Les différents risques du contrat (risques de recettes, de dépenses et de résultat) ne sont pas exclus des marchés publics, pas toujours déterminants dans les contrats de gestion déléguée et leur répartition dans les contrats globaux participe de la détermination de l’équilibre contractuel autant qu’elle sert à la classification des conventions. La combinaison du risque et de l’équivalence finale des prestations invite à transposer en droit public la distinction des contrats aléatoires et des contrats commutatifs. Le risque d’inexécution des obligations contractuelles appelle une sanction. Il est le fondement d’une partie de la responsabilité contractuelle (responsabilité contractuelle pour risque) et la mesure de l’indemnisation du préjudice.
Le fait du prince (modification ou résiliation unilatérales) peut s’analyser en un risque générateur de responsabilité : il consiste souvent en une inexécution non fautive incertaine mais prévisible des obligations contractuelles. La responsabilité pour risque prend aussi la forme de la responsabilité causale, responsabilité sans faute correspondant à l’obligation de réparer l’inexécution préjudiciable d’une obligation de résultat, qui pèse sur l’administration et son cocontractant qui ne peuvent s’exonérer que par la preuve de la cause étrangère imprévisible.

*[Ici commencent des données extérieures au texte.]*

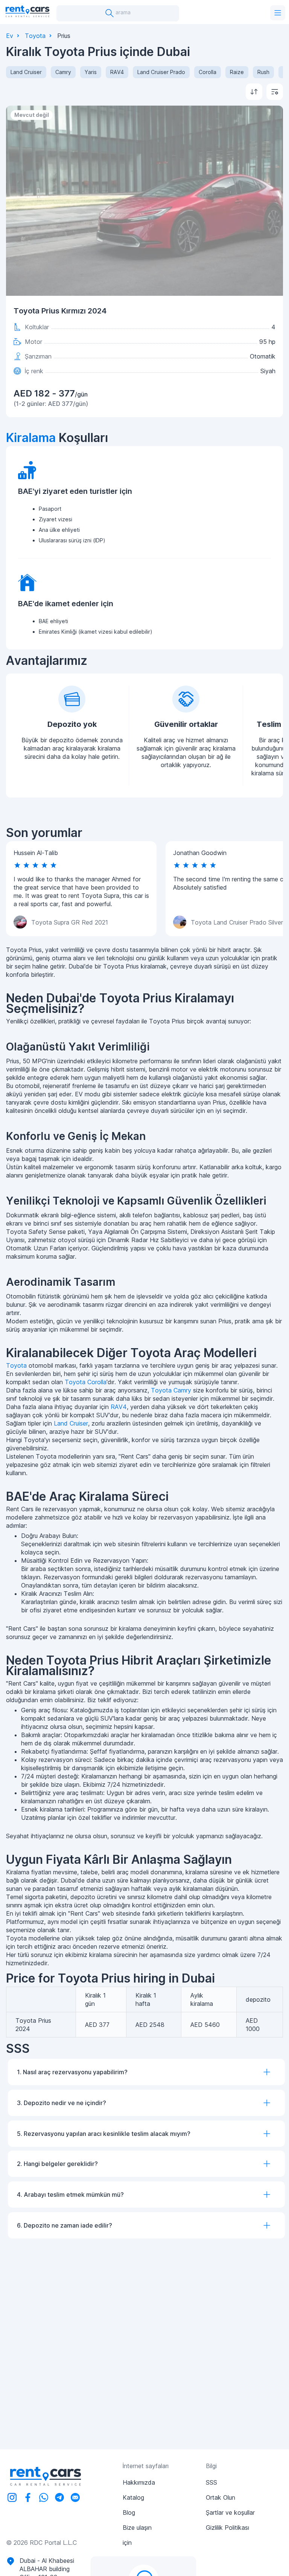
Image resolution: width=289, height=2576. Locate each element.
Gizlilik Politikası (227, 2527)
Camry (63, 72)
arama (122, 12)
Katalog (133, 2497)
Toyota (35, 35)
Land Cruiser (26, 72)
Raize (237, 72)
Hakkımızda (139, 2482)
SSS (211, 2482)
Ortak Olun (220, 2497)
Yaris (91, 72)
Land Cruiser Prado (161, 72)
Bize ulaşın (137, 2527)
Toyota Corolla (85, 1382)
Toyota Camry (171, 1390)
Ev (9, 35)
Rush (263, 72)
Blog (129, 2512)
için (127, 2542)
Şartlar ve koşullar (230, 2512)
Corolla (207, 72)
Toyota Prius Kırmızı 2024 (60, 310)
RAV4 (117, 72)
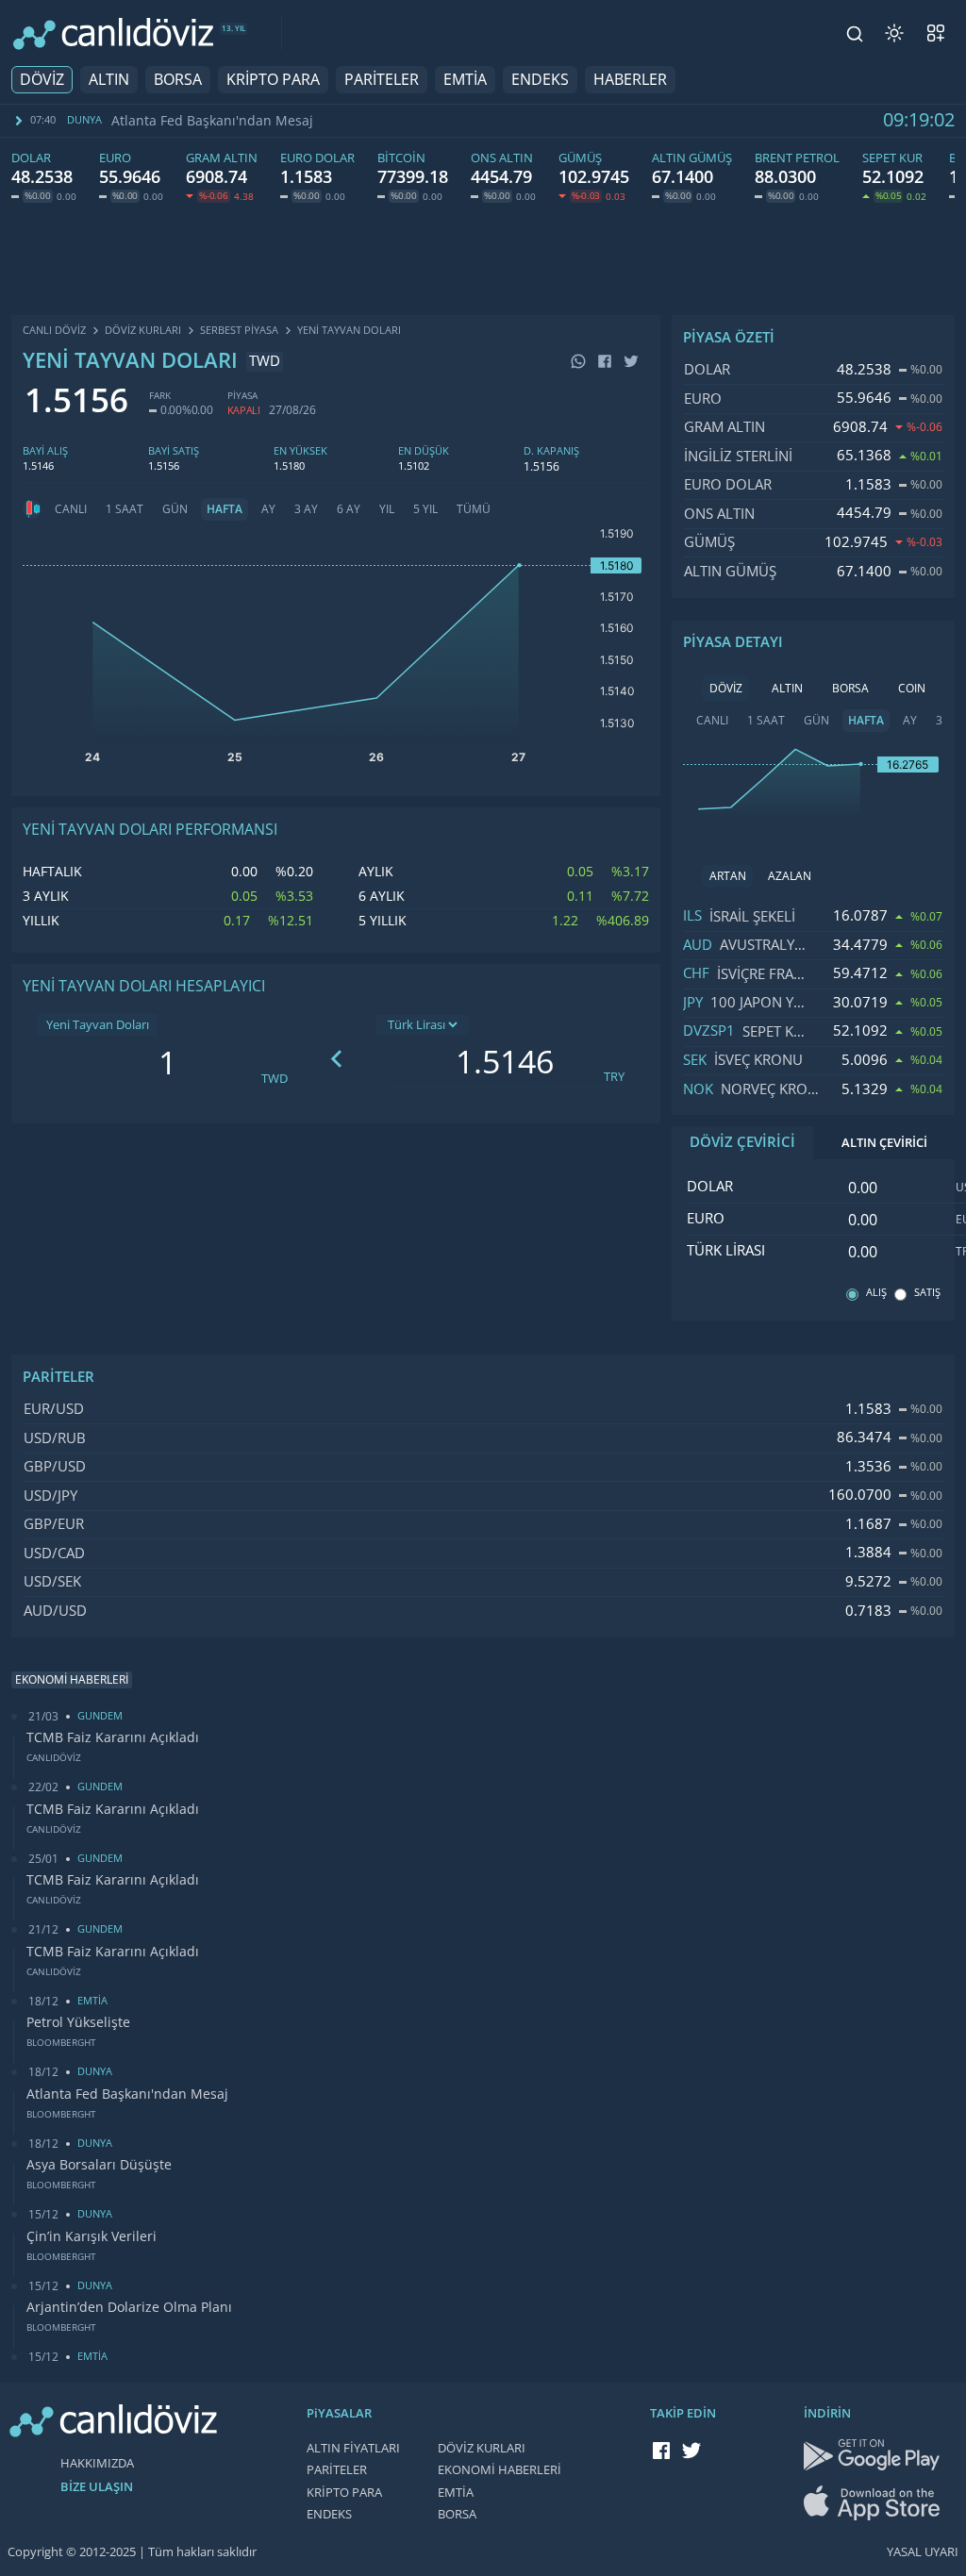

L’étude suggère, enfin, les effets de l’évaluation du préjudice sur la couverture des risques ainsi que la réparation du préjudice incertain mais prévisible (risque de préjudice).

Informations complémentaires
Thomas Pez, agrégé des Facultés de Droit et lauréat de Sciences-Po, est professeur de Droit public à l'université de Versailles Saint-Quentin-en-Yvelines. Sa thèse sur Le risque dans les contrats administratifs a obtenu le Prix de thèse de l'Association française pour la recherche en droit administratif (AFDA) ainsi que le Prix de thèse de l'université Panthéon-Assas (Paris II). Il est également l'auteur d'un ouvrage sur Le domaine public hertzien paru dans la collection Systèmes (L.G.D.J.).